8 reasons LP and Peter Obi’s petitions against Tinubu failed at the tribunal
This is the breakdown of the premises on which Peter Obi and the Labour Party’s petitions were dismissed.
On Wednesday, September 6, 2023, the Presidential Election Petition Tribunal (PEPT) threw out all of Peter Obi and the Labour Party’s petitions against President Bola Ahmed Tinubu and declared him the authentic winner of the February 25 presidential election.
After the Independent National Electoral Commission (INEC) declared Tinubu the winner of the election on March 1, 2023, Obi and his party filed petitions at the PEPT to challenge the president’s election.
But in its judgments, the PEPT dismissed all the petitions by the former Governor of Anambra State and his party. Here is the breakdown of the premises on which the petitions were dismissed.
Petition: The LP and Obi alleged that the 2023 election was fraught with irregularities.
Verdict: The court ruled that the petitioners failed to give specific details of where the alleged infractions took place.
Petition: Obi and the LP maintained that the election was rigged in 18, 088 polling units across the federation.
Verdict: The court held that the petitioners failed to state the locations of the said polling units during the hearing of the case. The court said, “It is unimaginable that a petitioner will allege widespread rigging in 176,000 polling units, over 8,000 wards, 774 LGAs, 36 states and FCT without stating the specific place where the alleged irregularities occur.”
Petition: The petitioners also alleged over-voting and accused INEC of adding some of its figures to Tinubu’s votes.
Verdict: The court held that the petitioners failed to state the polling units where over-voting occurred or the exact figures of unlawful votes that were credited to Tinubu by the INEC.
Petition: Obi and LP intended to rely on spreadsheets as well as forensic reports and expert analysis of their expert witnesses to prove that the election was marred by irregularities
Verdict: The petitioners failed to attach the documents to the petition or serve the same on the respondents as required by the law.“Labour Party made generic allegations of irregularities and said they would rely on spreadsheets, inspection reports, and forensic analysis, but the documents promised by the petitioners were not attached to the petition,” the court said.
Petition: The petitioners made allegations that bordered on violence, non-voting, suppression of votes, fictitious entry of election results and corrupt practices.
Verdict: The court ruled that Obi and his party failed to give particulars of specific polling units where the incidents took place.
The court said, “The law is very clear that where someone alleged irregularities in a particular polling unit, such person must prove the particular irregularities in that polling unit for him to succeed in his petition.”

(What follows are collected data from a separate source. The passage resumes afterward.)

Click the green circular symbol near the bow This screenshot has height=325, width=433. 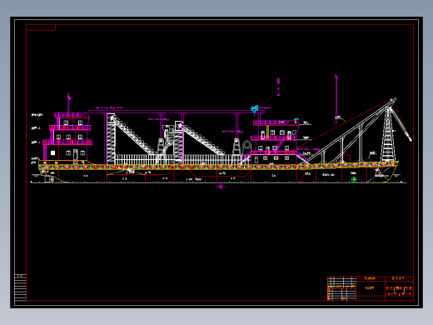[354, 180]
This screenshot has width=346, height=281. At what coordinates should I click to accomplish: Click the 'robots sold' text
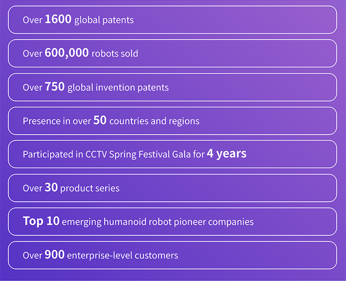(x=115, y=53)
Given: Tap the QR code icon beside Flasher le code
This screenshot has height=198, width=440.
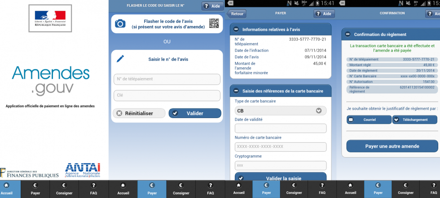Looking at the screenshot, I should point(214,23).
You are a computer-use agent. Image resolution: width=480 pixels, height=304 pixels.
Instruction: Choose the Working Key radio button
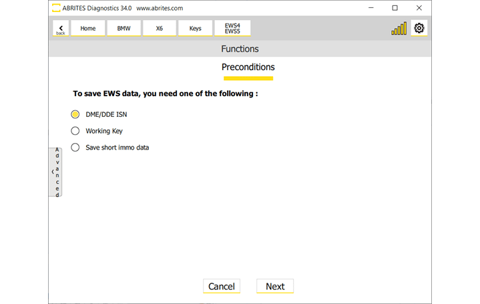75,131
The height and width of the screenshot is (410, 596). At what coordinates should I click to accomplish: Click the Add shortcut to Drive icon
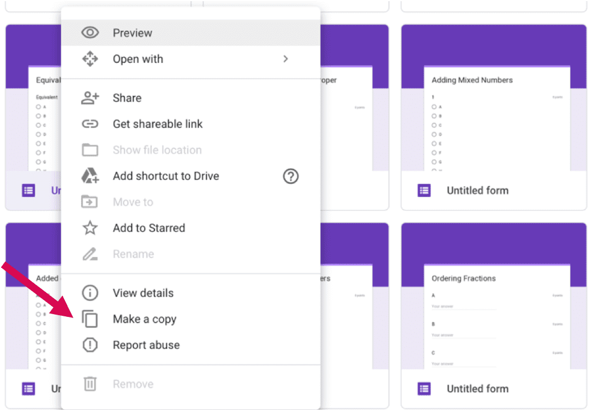[x=90, y=176]
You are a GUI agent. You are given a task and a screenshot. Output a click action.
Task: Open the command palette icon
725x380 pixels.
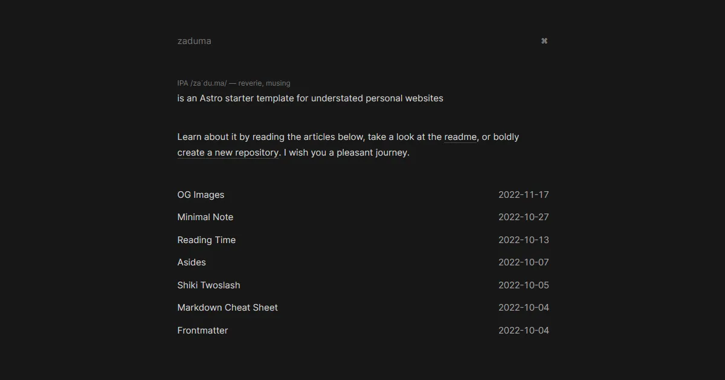pos(544,41)
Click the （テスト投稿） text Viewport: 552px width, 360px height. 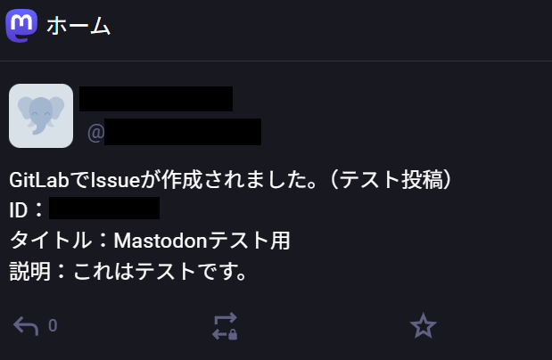(x=391, y=180)
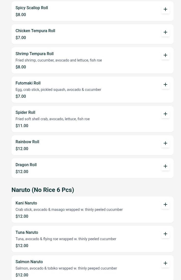Add Futomaki Roll to the order
This screenshot has width=181, height=280.
click(x=165, y=84)
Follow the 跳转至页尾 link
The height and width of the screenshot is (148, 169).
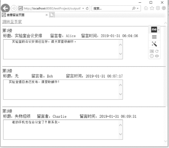[x=12, y=22]
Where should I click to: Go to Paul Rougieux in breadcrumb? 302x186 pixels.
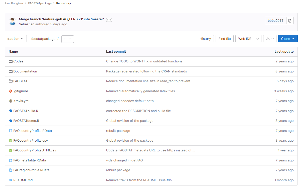(x=15, y=4)
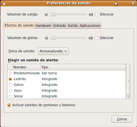Click the loud speaker icon beside alert volume
This screenshot has height=127, width=137.
tap(90, 38)
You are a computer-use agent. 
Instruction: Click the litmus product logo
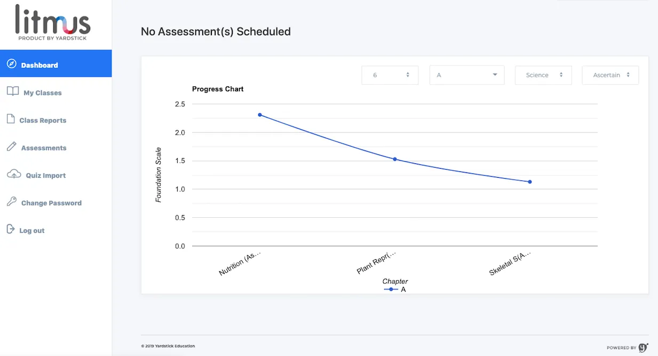51,23

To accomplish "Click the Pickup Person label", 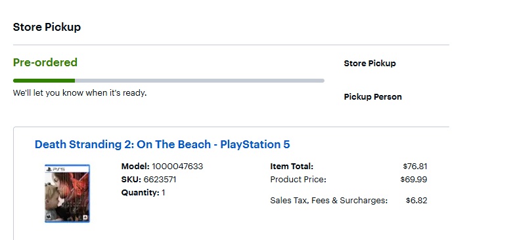I will click(372, 97).
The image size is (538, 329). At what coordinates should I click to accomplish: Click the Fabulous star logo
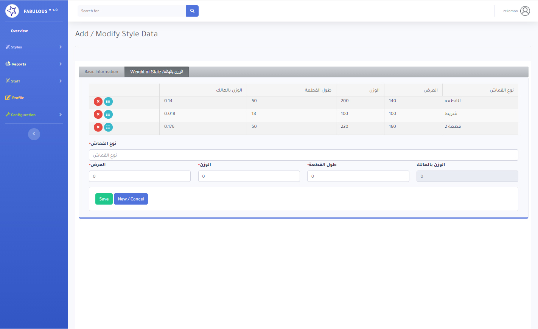click(x=12, y=11)
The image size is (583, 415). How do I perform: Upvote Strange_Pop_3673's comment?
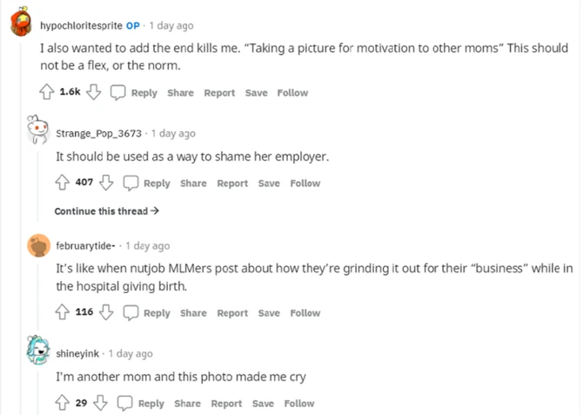click(62, 183)
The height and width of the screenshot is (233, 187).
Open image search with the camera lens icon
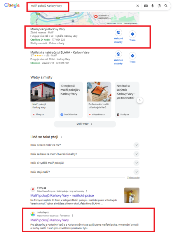pos(159,6)
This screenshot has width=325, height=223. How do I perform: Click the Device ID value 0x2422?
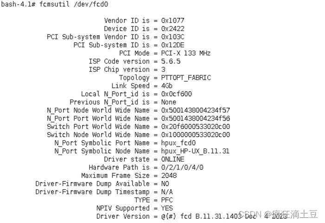[x=172, y=29]
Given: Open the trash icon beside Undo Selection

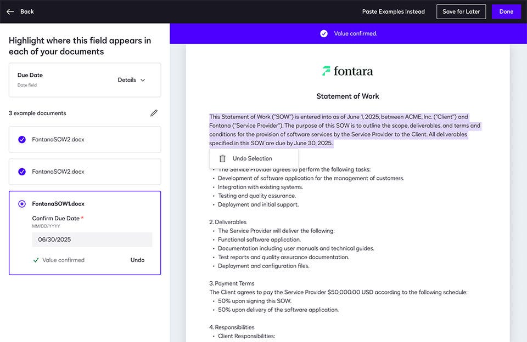Looking at the screenshot, I should click(x=222, y=158).
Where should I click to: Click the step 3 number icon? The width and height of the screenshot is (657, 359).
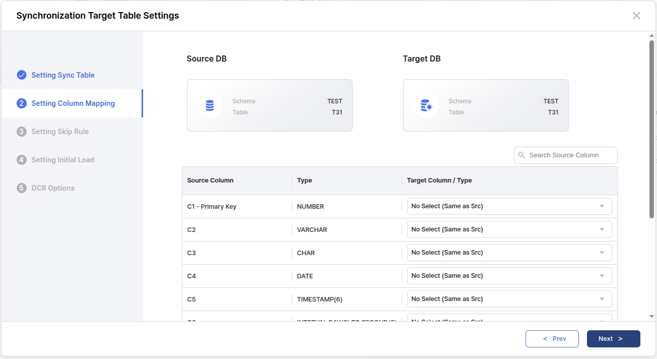[22, 132]
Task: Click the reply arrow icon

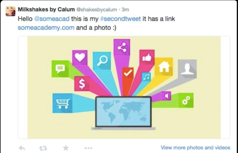Action: point(22,148)
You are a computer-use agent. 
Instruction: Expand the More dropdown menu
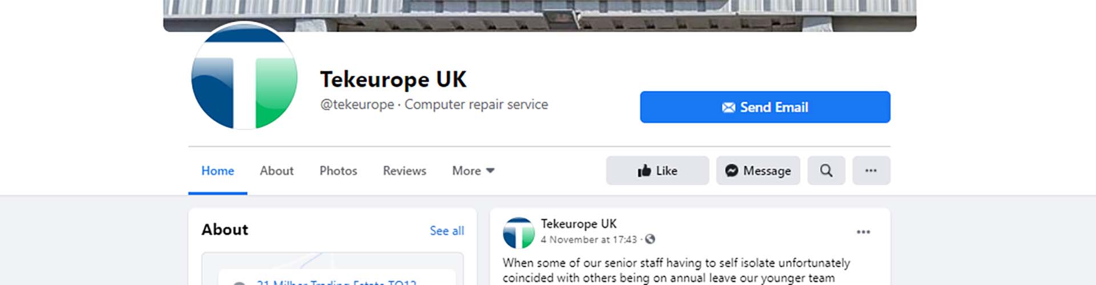click(x=473, y=171)
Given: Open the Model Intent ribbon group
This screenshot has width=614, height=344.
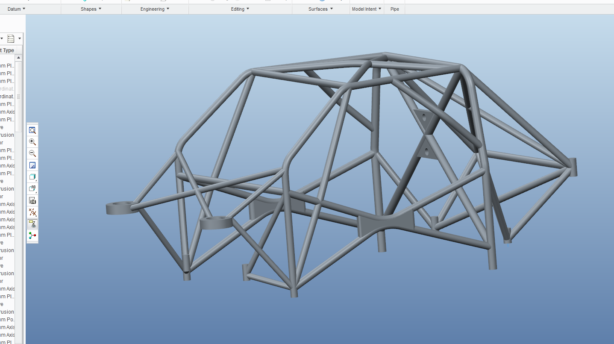Looking at the screenshot, I should click(366, 9).
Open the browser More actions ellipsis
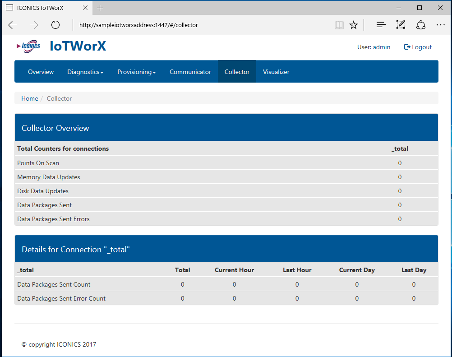Image resolution: width=452 pixels, height=357 pixels. 441,25
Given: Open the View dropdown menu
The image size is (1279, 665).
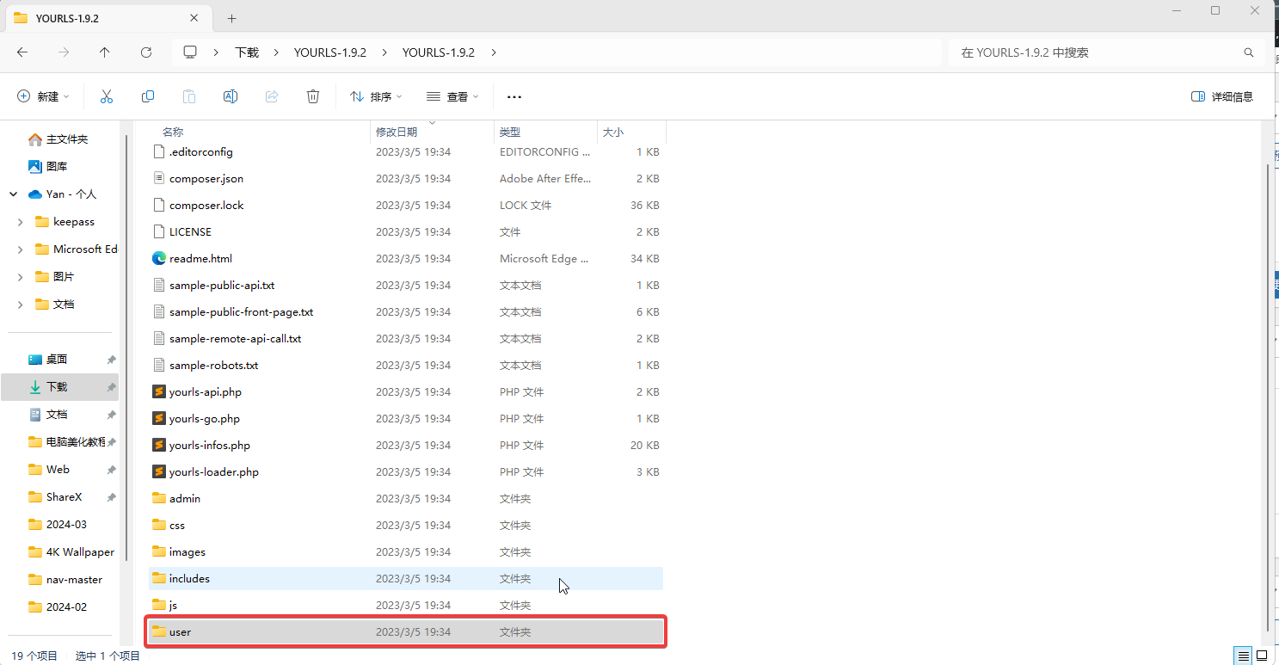Looking at the screenshot, I should 452,96.
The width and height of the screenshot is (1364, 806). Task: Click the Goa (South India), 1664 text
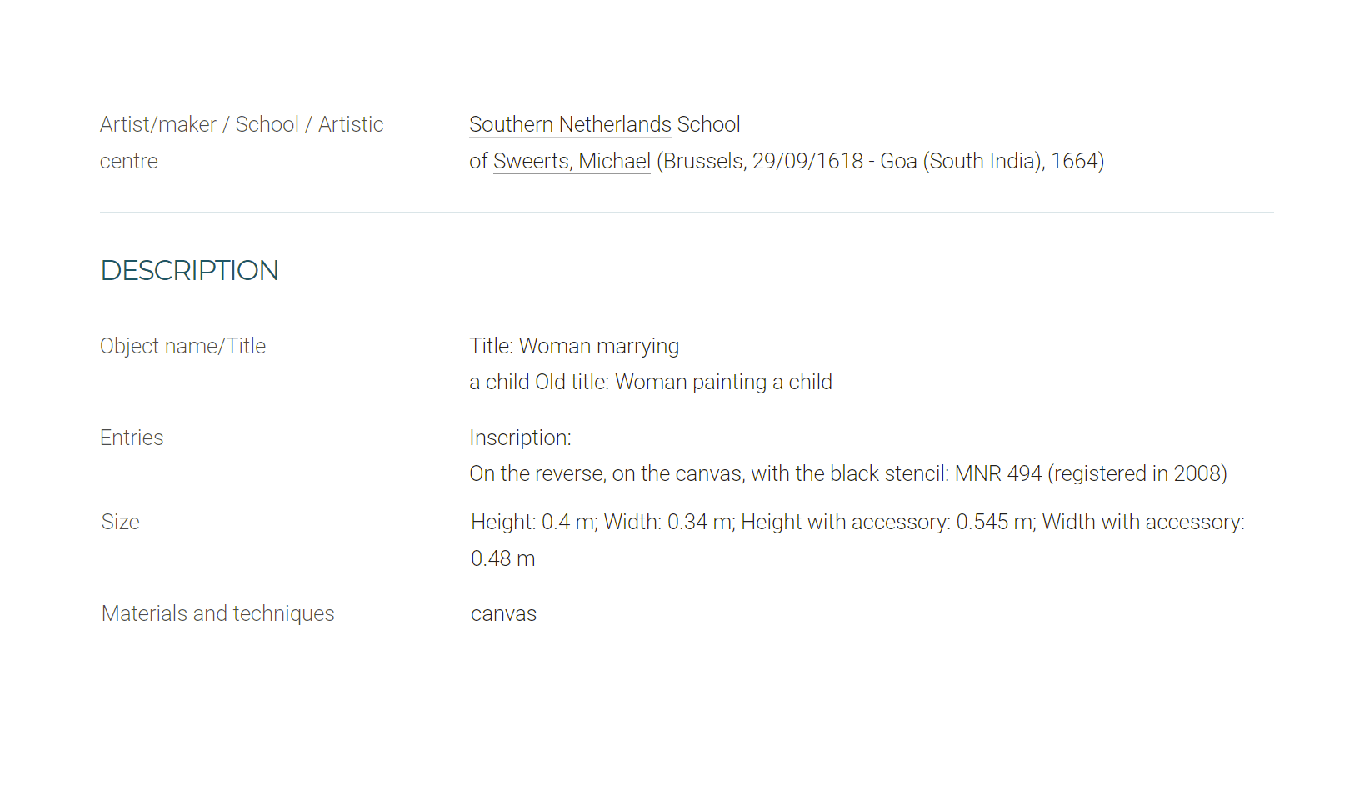[989, 161]
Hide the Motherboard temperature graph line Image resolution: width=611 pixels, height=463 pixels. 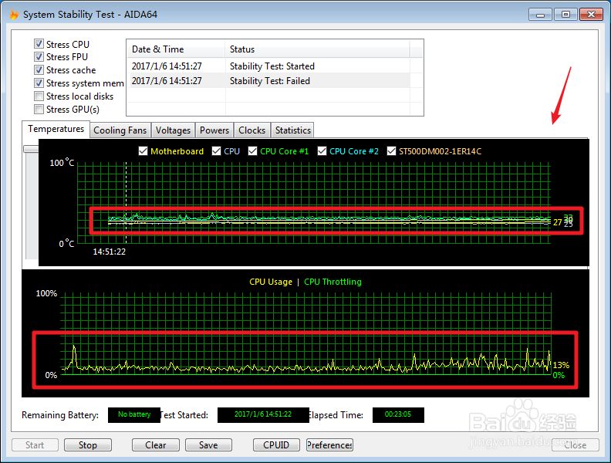coord(143,151)
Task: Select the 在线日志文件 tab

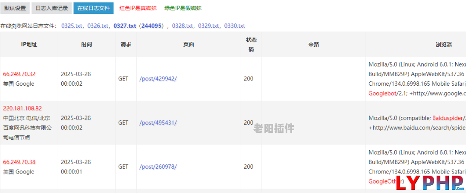Action: [x=94, y=8]
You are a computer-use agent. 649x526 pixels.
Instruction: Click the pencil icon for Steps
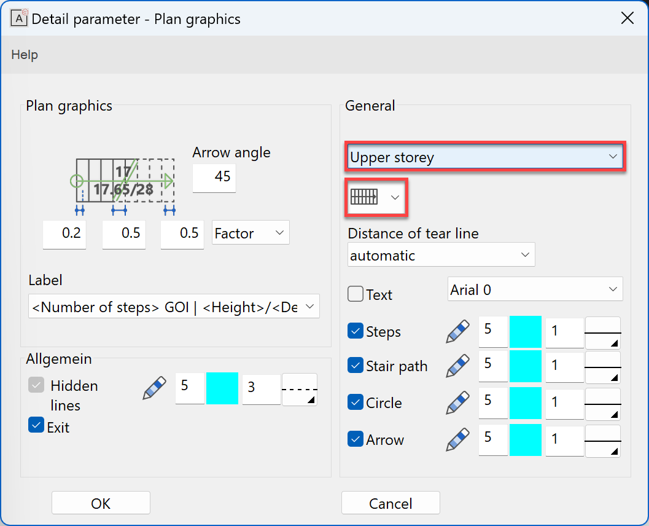point(459,332)
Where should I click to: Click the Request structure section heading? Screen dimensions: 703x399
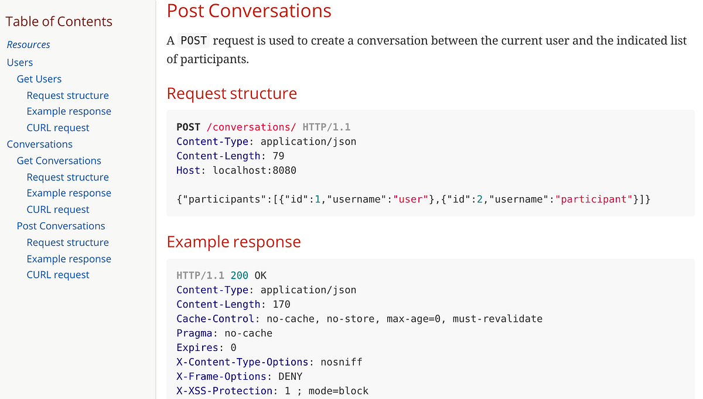(231, 93)

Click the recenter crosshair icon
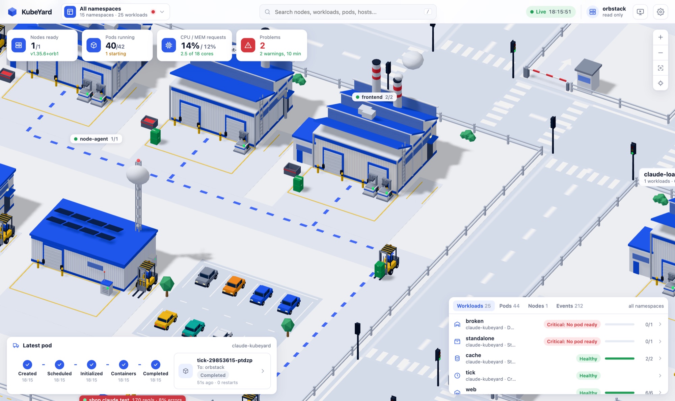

Petition: INEC committed fraud for failing to upload the presidential results to IREV in real time as stated in the guidelines for the election. Verdict: The court ruled that the mode of transfer of results is at the discretion of INEC and that the guidelines of the electoral body are not the law. The law only says that results should be transferred.
Petition: The petitioners claimed that Tinubu’s election should be overturned because he was not qualified to contest due to his drug case in the United States.
Verdict: According to Justice Haruna Tsammani, “The petitioners evidently failed to establish their allegation that the 2nd respondent is disqualified from contesting the presidential election under section 137 (1)(d) of the 1999 constitution because he was fined $460,000 by a district court in Illinois.
The order of forfeiture in exhibit P5 on which the petitioners have relied does not qualify as a sentence of fine for an offence involving dishonesty or fraud within the formulation of section 137 (d) of the 1999 constitution.”
Petition: Obi and the Labour Party claimed Tinubu was not qualified to be declared winner of the election because he failed to secure 25% in the Federal Capital Territory. Verdict: The court held that the petitioners’ interpretation of the 25% votes cast in the Federal Capital Territory is “fallacious.”
Justice Tsammani said, “The futility and hollowness in the arguments of the petitioners that the votes of the voters in the FCT have more weight than others in other parts of the country to the extent that their votes purportedly have a greater effect on other votes is null and void.”
The crux of the judgment was that, several allegations in the petitions were “vague, imprecise, nebulous and bereft of particular materials.”